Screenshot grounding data
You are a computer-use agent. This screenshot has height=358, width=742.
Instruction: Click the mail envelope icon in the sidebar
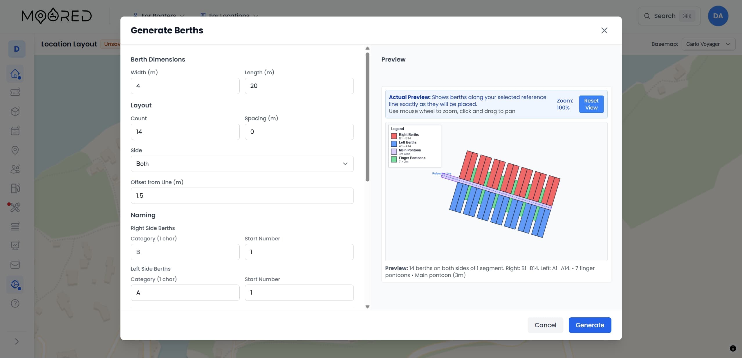click(x=15, y=264)
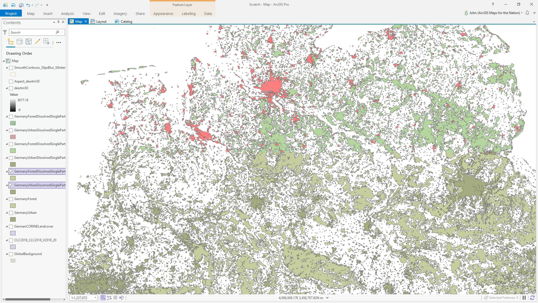Switch to List By Data Source view

(x=19, y=42)
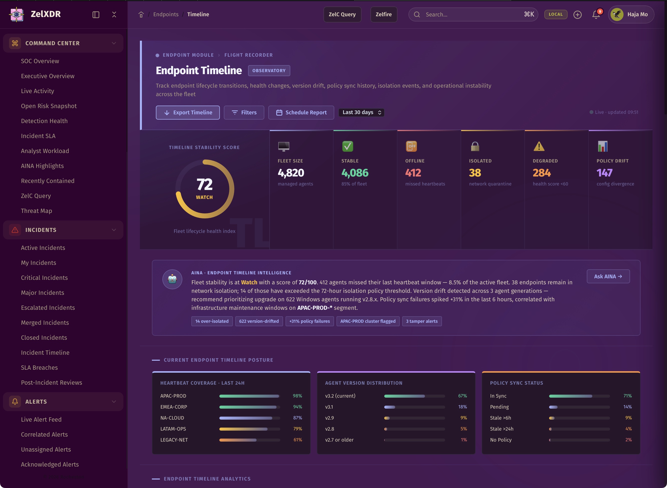This screenshot has height=488, width=667.
Task: Click the Policy Drift chart icon
Action: [x=603, y=146]
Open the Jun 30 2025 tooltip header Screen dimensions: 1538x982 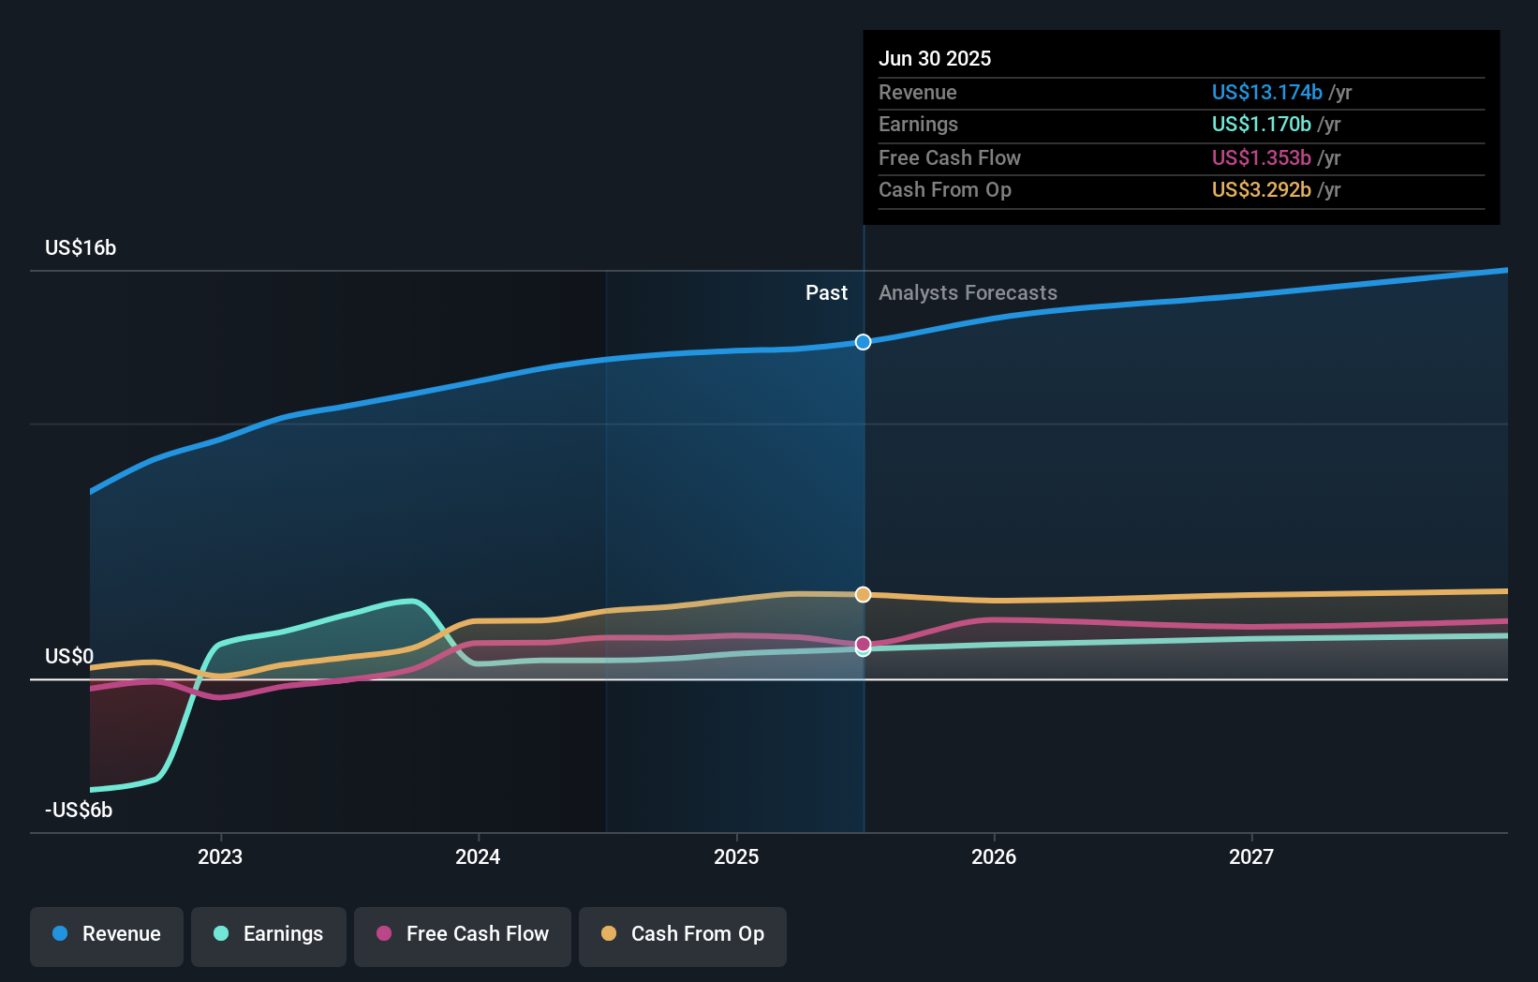click(935, 58)
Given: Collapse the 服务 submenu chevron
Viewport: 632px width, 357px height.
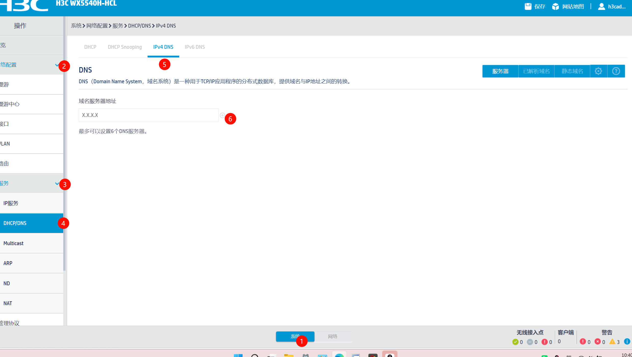Looking at the screenshot, I should (57, 183).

What needs to be done
Write out word for word every line from the line with "Given: Collapse the 服务 submenu chevron" through the final line of the records, both included, skipping the pictures.

Response to the exercise
Given: Collapse the 服务 submenu chevron
Viewport: 632px width, 357px height.
Looking at the screenshot, I should (57, 183).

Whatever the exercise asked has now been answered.